Why graceful shutdown is needed

Graceful shutdown ensures that business requests from active consumers are not affected while an application is being stopped. In an ideal scenario, updating a service when it receives no requests is safe and reliable. However, in practice, it is impossible to guarantee that no calls are made while a service is being shut down.

The traditional solution involves a three-step manual process: remove traffic, stop the application, and then update and restart it. This manual operation ensures that the update process is transparent to the client.

An automated mechanism at the container or framework level can automatically remove traffic and ensure that all existing requests are processed. This not only protects the business from update disruptions but also greatly improves operations and maintenance (O&M) efficiency during application updates. This mechanism is graceful shutdown.

Advantages of graceful shutdown in EDAS

Open source Spring Cloud can implement graceful shutdown using shutdownHook, Spring Boot Actuator, and Ribbon. This requires some development effort. In addition, some service registries can cause brief traffic loss.

EDAS integrates the graceful shutdown process into the release workflow. Graceful shutdown runs automatically when you stop, deploy, roll back, scale in, or reset an application. Compared with open source solutions, graceful shutdown in EDAS offers the following advantages:

Classification

Open source Spring Cloud

EDAS

Version

Requires ServiceRegistryEndpoint, which depends on the Actuator component. An upgrade to a compatible version is also required.

Provides non-intrusive support for Spring Cloud Dalston and later versions. No operations are required.

Service registry and traffic loss

Depends on the service registry. Some registries cause traffic loss.

  • ZooKeeper does not cause traffic loss.

  • Eureka causes 3 s of traffic loss.

  • Nacos has a client-side cache, which can cause up to 10 s of traffic loss.

Does not depend on any service registry. No traffic loss occurs.

Scenarios

  • In ECS scenarios, this must be combined with change details.

  • In Kubernetes (K8s) scenarios, it can work with the preStop hook, but the preStop hook can only be configured with one action.

Covers both ECS and K8s scenarios. It does not affect any application operations or configurations.

Client-side cache

You must balance trade-offs to configure a reasonable refresh time for the Ribbon cache.
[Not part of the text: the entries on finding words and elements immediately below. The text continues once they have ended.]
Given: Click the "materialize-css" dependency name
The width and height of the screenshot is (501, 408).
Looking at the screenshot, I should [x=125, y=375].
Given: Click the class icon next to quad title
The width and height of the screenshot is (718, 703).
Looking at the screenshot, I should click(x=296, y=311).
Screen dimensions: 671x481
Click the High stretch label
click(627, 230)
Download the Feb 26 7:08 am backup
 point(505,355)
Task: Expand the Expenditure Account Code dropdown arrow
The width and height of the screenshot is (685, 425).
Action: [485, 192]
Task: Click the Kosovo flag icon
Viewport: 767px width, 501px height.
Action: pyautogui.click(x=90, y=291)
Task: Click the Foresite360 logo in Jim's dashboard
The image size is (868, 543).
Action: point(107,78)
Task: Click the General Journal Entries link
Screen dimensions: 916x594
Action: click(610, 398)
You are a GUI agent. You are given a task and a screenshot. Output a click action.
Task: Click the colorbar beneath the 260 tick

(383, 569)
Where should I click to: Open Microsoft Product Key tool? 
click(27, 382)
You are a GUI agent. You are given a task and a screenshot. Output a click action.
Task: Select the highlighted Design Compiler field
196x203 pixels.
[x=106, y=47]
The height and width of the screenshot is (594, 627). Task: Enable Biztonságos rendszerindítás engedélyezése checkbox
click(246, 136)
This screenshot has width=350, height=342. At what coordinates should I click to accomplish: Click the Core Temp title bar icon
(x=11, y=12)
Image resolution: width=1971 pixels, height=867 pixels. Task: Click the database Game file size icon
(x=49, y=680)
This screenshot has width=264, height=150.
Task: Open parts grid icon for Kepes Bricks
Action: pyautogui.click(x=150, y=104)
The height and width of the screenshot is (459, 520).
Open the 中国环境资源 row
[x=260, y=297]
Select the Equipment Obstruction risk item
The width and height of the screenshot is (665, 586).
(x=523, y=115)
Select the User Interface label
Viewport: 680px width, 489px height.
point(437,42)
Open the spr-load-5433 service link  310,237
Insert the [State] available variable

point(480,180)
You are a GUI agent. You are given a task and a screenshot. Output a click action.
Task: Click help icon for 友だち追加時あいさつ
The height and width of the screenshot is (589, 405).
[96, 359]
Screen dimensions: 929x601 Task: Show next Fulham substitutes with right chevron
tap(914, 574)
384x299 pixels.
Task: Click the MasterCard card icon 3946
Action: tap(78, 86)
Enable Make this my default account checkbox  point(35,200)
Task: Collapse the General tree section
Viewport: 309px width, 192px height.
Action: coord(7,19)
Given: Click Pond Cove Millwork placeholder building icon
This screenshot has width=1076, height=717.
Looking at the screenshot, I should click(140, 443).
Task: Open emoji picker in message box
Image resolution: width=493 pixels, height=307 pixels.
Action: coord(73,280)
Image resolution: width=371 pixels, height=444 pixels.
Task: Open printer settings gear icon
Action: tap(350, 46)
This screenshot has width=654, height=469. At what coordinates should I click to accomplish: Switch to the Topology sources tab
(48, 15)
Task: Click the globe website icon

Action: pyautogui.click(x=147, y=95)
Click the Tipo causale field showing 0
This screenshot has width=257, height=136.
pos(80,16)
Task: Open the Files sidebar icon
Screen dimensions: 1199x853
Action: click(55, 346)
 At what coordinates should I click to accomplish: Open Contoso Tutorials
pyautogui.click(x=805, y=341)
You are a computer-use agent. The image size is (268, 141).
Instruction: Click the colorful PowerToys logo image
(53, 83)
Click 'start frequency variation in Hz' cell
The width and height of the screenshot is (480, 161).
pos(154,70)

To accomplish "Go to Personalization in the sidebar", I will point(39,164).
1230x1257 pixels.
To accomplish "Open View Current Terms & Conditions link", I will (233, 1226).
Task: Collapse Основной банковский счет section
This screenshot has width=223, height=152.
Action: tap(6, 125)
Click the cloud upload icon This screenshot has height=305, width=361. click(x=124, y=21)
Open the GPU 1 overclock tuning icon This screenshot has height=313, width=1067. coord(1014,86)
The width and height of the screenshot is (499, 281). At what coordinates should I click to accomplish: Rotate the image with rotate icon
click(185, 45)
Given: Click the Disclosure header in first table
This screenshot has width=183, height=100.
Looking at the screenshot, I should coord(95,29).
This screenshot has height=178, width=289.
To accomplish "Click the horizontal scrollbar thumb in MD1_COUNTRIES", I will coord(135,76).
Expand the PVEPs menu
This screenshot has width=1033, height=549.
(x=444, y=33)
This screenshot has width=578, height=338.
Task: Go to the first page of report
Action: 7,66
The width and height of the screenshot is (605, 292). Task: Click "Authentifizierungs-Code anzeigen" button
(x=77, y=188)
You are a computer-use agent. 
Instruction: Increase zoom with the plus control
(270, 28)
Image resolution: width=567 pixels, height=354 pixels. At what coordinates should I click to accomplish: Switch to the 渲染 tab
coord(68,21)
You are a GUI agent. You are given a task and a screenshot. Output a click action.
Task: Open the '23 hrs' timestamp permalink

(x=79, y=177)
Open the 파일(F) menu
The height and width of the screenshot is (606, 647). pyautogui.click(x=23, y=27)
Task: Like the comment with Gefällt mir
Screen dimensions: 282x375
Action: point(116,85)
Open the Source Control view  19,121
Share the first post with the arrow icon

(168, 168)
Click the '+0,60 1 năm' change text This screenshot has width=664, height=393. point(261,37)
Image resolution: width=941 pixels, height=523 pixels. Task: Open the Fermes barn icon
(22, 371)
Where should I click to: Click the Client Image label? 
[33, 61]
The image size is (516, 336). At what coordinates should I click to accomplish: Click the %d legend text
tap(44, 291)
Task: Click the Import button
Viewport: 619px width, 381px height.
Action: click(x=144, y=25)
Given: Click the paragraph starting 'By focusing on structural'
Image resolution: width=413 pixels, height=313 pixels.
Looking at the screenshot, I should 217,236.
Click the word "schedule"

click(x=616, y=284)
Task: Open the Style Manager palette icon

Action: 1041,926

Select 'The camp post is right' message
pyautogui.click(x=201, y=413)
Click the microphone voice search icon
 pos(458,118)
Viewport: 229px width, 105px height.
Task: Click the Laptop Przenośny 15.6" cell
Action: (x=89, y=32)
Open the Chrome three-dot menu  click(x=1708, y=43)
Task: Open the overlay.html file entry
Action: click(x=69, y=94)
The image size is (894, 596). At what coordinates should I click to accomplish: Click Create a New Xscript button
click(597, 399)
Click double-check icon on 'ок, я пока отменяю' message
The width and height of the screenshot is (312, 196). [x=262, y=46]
A long interval causes traffic loss during shutdown, while a short interval degrades performance.

Enhances the Ribbon shutdown refresh mechanism by proactively purging the Ribbon cache. You do not need to manage cache purging.

How to verify that graceful shutdown is effective

You can directly verify whether graceful shutdown is effective for your application based on your business needs. EDAS also provides two application demos to help you verify graceful shutdown in a Container Service for Kubernetes cluster.

The verification procedure is as follows:

  1. You can download the application demos (Provider and Consumer).

  2. You can deploy the application demos to a Container Service for Kubernetes cluster.

    You can set the number of instances to 2 for the Provider and 1 for the Consumer. For detailed deployment steps, see Overview of creating and deploying applications (Kubernetes).

  3. You can check the current status of application calls.

    1. You can log on to the pod where the Consumer is deployed and run the following command to continuously access the server-side service.

      #!/usr/bin/env bash
      while true
      do
          echo `curl -s -XGET http://localhost:18091/user/rest`
      done
    2. You can view the response to the call requests.

      正常调用结果

      The response shows that the Consumer randomly accesses the two Provider instances (IP addresses 172.20.0.221 and 172.20.0.223).

      Important

      Do not close the response window for the call requests. You will use this window later.

  4. You can scale in the number of Provider instances to 1 to simulate an instance restart. For more information, see Application lifecycle management (Kubernetes).

  5. You can check the responses to the call requests again to verify the graceful shutdown.

    调用请求响应-无损下线

    You can continuously monitor the client requests to observe the graceful shutdown. You can also check the client logs. No related issues are found, and the process is completely transparent to the client.

    The response shows that the Consumer consistently accesses the one remaining Provider instance (IP address 172.20.0.221). No call exceptions occur, and the Consumer is not affected.